We’re moving next week, and we’re hiring movers, which we have never done before. We can’t really afford them, but I figure it’s the cost of saving our marriage and friendships, because while our new building has an elevator, our current one doesn’t and we’re on the third floor. This, and the fact that it’s Buy Nothing Day, have reminded me that we have too much stuff – so much stuff, and I wonder how much of it we would even miss if it was gone. You’d be surprised at how many chicken figurines and plastic dinosaurs two people can cram into fewer than 1,000 square feet.

Or maybe you wouldn’t?

One of the things we don’t need to spend so much on is take-out, which we’ve been eating too much of because my job is less a job and more a way of life, and because the dishes are dirty and one of us has to clean them and it isn’t going to be me. But those are excuses, and I know that. I am never so busy that I can’t just take half an hour and make dinner; that I’m doing so little of that is laziness. During the Depression, no one got to say “Uggggh, work sucked today, let’s just get wine and Thai food and watch dumb crap on TV with our pants off.” They might have wanted to, but they turned their powdered milk and canned tomatoes and elbow macaroni into a dish that would span four meals because that’s just what you did.

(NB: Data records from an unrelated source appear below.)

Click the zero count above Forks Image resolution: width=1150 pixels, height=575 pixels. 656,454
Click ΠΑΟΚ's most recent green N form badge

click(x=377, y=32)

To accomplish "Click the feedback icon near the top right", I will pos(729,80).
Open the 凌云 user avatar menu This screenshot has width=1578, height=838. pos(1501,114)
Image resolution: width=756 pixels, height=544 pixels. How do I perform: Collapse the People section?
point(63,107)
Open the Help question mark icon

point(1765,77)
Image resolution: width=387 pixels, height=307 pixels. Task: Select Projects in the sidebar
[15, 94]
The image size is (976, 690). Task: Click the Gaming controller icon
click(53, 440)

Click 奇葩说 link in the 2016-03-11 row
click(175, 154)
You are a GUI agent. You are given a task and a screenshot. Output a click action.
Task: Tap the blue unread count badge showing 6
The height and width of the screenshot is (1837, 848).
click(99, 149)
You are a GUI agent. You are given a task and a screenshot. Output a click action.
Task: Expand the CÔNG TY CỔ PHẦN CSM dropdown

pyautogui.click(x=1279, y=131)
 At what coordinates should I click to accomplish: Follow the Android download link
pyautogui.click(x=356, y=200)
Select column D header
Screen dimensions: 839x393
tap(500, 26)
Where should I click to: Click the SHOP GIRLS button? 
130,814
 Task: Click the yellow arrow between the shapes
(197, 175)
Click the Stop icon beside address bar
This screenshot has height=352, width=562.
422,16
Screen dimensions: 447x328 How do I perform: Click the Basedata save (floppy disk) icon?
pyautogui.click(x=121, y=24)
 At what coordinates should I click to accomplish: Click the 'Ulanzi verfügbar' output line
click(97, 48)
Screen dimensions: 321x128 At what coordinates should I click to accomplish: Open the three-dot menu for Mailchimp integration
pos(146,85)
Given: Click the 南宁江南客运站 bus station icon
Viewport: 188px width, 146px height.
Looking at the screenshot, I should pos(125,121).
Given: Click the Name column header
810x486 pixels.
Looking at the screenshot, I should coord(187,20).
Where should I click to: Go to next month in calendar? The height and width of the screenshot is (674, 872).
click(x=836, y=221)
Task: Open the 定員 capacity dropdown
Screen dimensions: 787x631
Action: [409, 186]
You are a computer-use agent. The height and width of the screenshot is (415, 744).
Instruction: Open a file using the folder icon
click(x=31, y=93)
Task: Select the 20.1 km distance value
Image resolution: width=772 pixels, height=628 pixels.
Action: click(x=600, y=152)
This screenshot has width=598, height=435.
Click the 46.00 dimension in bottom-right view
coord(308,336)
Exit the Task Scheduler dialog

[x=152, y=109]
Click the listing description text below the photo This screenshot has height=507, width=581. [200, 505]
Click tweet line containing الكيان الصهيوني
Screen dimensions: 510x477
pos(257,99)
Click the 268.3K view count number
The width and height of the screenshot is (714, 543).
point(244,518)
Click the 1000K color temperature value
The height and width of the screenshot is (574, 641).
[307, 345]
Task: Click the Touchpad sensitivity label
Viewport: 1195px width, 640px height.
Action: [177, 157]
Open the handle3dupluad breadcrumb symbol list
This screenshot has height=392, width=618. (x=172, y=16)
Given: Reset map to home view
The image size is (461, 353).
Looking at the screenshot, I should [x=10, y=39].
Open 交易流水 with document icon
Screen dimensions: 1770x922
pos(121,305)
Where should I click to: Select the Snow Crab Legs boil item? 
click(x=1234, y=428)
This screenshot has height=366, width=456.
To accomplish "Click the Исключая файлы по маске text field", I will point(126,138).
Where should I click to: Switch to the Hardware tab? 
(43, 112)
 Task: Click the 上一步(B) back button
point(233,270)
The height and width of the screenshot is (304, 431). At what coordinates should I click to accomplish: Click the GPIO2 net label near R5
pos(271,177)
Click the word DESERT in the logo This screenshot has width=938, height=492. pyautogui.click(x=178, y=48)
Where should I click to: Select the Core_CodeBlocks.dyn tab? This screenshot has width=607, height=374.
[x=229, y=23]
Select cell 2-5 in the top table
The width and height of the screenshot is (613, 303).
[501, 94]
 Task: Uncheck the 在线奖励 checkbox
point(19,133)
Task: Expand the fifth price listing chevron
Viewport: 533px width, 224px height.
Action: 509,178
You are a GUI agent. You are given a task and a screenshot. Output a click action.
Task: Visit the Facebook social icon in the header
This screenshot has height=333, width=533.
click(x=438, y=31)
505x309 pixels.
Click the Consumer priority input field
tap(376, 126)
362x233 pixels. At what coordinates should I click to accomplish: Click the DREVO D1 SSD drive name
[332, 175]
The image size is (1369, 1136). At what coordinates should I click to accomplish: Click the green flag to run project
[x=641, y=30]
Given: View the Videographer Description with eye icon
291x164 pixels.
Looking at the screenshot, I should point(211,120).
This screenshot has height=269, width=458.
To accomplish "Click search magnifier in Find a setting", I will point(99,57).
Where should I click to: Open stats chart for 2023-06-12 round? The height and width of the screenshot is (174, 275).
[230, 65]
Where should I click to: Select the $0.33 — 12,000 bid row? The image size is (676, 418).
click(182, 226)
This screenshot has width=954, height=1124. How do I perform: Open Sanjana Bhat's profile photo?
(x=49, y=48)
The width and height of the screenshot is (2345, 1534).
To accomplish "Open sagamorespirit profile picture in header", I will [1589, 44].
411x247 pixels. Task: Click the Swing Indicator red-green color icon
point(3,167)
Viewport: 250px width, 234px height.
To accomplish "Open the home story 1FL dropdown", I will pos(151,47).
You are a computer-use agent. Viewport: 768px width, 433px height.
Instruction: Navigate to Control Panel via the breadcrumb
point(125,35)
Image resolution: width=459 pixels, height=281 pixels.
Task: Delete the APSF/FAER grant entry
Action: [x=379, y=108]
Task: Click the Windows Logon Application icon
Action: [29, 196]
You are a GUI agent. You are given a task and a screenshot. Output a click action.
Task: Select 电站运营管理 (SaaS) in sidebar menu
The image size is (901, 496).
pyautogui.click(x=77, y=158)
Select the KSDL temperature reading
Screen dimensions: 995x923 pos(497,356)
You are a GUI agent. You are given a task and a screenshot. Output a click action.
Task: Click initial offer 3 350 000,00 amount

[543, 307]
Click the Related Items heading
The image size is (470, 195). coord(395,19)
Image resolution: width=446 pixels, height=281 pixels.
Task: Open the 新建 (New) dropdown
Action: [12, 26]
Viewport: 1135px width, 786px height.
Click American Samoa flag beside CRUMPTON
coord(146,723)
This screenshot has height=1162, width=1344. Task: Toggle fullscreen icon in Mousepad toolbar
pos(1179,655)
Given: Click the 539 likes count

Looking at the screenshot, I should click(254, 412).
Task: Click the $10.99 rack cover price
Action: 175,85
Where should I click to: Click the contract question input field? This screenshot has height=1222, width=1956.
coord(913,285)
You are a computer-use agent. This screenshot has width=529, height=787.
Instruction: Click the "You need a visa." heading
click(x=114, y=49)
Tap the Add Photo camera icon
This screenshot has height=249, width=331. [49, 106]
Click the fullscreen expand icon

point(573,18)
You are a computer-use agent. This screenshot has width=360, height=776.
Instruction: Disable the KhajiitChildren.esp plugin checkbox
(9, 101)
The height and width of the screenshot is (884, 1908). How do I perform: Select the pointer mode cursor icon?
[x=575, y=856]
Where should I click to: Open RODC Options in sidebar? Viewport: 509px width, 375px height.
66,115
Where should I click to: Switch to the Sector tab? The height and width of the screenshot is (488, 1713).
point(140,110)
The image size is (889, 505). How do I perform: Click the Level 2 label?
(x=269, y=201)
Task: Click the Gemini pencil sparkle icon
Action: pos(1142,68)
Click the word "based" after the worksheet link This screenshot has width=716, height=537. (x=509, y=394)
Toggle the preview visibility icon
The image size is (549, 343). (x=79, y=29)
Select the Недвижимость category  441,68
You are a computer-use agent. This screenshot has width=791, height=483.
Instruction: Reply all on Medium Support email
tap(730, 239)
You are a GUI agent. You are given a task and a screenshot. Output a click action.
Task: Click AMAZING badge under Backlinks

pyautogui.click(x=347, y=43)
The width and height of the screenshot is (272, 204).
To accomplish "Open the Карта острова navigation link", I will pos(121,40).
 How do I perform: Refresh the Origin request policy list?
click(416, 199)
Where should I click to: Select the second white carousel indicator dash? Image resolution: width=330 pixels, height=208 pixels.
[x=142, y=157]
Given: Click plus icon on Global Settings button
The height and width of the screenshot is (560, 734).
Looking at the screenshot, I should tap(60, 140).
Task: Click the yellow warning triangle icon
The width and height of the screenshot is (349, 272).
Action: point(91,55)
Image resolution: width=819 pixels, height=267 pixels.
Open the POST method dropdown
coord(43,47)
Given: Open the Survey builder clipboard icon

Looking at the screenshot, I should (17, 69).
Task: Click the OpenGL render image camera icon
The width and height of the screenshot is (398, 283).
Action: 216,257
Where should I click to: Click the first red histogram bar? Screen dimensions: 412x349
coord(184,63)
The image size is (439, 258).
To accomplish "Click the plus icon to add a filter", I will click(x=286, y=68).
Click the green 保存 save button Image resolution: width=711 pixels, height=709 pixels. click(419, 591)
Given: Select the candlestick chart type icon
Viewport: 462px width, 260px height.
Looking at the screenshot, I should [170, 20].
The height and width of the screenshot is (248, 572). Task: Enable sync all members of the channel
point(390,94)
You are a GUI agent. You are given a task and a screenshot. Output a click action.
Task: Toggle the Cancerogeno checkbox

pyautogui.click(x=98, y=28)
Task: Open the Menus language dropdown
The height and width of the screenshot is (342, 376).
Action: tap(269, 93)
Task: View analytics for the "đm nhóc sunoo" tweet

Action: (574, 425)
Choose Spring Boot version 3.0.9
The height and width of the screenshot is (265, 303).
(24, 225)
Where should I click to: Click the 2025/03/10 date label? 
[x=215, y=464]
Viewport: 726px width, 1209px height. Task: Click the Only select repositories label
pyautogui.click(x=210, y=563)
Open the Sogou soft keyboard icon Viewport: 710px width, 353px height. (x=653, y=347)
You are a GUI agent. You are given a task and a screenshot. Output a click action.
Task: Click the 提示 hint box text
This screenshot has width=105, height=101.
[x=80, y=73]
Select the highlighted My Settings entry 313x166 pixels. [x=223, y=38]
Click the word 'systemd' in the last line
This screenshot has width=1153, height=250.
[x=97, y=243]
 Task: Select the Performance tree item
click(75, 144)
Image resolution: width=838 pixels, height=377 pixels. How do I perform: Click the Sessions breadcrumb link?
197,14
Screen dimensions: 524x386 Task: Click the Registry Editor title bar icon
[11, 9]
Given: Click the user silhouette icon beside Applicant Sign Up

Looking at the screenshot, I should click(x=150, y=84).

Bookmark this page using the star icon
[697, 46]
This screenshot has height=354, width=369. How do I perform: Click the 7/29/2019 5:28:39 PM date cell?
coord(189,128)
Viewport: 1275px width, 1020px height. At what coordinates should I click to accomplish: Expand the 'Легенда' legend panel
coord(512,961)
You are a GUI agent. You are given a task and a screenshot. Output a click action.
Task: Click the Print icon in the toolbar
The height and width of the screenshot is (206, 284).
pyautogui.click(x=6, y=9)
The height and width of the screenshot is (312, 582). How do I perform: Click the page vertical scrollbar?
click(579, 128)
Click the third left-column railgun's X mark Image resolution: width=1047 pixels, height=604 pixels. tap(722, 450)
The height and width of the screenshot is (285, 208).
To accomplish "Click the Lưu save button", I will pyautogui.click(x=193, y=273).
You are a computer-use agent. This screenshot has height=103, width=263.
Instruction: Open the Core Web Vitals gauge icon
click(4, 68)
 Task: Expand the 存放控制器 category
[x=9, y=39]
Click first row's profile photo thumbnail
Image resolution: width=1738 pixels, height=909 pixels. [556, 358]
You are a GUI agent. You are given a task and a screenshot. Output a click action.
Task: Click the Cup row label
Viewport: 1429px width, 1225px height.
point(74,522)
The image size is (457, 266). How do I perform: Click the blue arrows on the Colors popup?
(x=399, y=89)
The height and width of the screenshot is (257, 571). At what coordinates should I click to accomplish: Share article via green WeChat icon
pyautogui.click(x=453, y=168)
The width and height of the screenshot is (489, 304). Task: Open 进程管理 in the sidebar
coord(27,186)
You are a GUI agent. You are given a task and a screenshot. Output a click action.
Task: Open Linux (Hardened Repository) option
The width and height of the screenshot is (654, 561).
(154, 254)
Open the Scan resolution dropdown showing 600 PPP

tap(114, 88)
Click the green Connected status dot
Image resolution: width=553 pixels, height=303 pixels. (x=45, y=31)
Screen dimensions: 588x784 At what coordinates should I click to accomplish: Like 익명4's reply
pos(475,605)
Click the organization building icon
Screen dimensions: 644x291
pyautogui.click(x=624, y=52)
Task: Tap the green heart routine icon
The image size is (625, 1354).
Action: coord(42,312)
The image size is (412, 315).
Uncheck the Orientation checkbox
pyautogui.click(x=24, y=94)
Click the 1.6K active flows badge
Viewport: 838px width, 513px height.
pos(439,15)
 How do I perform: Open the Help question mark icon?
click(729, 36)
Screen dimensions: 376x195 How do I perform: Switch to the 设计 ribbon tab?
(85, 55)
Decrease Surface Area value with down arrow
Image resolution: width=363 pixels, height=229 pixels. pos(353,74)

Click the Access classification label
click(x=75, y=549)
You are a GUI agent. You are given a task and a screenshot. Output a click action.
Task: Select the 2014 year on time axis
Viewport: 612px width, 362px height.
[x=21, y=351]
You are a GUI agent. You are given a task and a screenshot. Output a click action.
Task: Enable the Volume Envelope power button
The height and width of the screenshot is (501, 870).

We need a little more “that’s just what you do” and less “eff, I just don’t feel like it.” I need to stop using fatigue and ennui as an excuse.

It’s Friday, and I probably could have gotten away with just calling in for sushi, but I wanted something homemade, something made out of stuff I have in the cupboards and fridge. So here’s a dish I’ve made a million times, one that won over Nick in the very beginning when he was just a fetus of a husband, back when we were young and never watched TV because we had too many roommates hogging the remote and no cable anyway. It’s something I made here a few years ago, but that has evolved and grown into a better dish – why did I never think to add cheese before?! Anyway, here’s Toad in the Hole: Version 2012. It’s an eggy, pancakey thing – basically Yorkshire pudding with stuff baked in – and it’s good with salad, but it’s better if you serve it with onions and cabbage fried with bacon. Because what isn’t?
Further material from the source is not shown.